Indexify is a versatile data processing framework for all kinds of use cases, including:
- Extracting and Indexing PDF Documents
- Scraping and Summarizing Websites
- Transcribing and Summarizing Audio Files
- Object Detection and Description
- Knowledge Graph RAG and Question Answering
- Multi-Cloud/Datacenter/Region: Leverage Compute in your workflows from other clouds with very little hassle and configuration.
- Distributed Processing: Run functions in parallel across machines for scaleouts use-cases.
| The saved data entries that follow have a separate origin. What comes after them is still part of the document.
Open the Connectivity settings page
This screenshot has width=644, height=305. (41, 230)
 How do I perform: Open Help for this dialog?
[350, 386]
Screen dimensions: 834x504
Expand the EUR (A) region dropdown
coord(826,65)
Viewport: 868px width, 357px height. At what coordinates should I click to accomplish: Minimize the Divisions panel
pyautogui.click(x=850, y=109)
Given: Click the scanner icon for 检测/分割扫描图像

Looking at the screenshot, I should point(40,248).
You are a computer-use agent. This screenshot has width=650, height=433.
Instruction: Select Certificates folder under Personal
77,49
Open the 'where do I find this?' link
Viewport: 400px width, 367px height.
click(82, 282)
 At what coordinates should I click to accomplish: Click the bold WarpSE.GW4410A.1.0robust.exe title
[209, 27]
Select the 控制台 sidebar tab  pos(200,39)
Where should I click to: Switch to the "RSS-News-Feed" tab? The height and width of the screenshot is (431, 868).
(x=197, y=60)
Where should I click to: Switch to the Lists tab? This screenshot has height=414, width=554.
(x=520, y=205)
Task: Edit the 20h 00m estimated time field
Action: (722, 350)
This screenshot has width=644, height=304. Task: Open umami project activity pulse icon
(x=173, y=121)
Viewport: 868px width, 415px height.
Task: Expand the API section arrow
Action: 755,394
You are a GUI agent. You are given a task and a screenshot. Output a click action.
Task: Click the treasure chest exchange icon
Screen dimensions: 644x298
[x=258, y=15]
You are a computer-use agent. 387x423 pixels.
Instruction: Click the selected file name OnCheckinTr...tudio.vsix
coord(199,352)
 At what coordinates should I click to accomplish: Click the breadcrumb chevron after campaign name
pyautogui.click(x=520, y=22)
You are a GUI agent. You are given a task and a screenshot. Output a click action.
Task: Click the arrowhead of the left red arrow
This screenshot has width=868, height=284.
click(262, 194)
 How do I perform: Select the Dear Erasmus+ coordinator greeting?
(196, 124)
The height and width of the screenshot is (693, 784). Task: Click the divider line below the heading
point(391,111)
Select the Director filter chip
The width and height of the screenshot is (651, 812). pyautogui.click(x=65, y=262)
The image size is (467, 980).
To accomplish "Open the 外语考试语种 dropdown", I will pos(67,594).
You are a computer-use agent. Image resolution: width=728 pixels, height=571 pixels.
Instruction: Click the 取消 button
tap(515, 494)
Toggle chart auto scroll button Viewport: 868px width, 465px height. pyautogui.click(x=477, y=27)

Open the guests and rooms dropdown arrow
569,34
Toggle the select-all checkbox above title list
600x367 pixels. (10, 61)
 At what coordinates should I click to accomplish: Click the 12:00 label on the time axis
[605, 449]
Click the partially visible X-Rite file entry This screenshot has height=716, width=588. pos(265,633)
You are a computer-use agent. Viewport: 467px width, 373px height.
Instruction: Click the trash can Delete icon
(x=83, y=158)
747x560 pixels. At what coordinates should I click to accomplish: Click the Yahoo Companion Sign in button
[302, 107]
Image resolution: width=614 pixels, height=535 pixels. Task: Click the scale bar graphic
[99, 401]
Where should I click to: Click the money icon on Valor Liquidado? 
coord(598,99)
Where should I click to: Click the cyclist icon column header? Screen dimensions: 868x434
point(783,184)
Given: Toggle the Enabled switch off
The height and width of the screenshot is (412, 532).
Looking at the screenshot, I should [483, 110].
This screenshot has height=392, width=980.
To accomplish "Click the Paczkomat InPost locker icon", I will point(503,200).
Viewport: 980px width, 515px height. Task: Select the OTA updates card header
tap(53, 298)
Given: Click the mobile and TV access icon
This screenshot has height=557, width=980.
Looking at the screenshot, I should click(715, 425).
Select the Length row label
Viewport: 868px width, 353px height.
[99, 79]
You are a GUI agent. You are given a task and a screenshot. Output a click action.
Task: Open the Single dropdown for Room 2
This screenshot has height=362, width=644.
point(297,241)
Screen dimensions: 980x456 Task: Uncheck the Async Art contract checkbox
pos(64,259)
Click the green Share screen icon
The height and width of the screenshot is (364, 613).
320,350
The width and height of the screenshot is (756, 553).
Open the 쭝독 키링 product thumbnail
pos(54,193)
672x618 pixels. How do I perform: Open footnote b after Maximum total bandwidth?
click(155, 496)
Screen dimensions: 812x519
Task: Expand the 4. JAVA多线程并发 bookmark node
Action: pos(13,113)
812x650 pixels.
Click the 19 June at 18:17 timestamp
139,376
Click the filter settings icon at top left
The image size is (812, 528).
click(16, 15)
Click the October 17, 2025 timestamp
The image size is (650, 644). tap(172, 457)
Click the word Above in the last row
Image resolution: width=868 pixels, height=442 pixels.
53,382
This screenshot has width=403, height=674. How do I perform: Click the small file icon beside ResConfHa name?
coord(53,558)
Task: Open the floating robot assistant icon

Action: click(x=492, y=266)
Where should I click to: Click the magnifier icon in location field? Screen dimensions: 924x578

- Resource Allocation: Span workflows across GPU and CPU instances so that functions can be assigned to their optimal hardware.
- Dynamic Routing: Route data to different specialized compute functions distributed on a cluster based on conditional branching logic.
Install the Tensorlake SDK for building workflows and the Indexify CLI.
pip install indexify tensorlake
Functions decorated with @tensorlake_function()
are units of compute in your Workflow APIs. These functions can have data dependencies on other functions.
Tensorlake functions are durable, i.e, if the function crashes or the node running the function is lost, it is going to be automatically retried on another running instance with the same input.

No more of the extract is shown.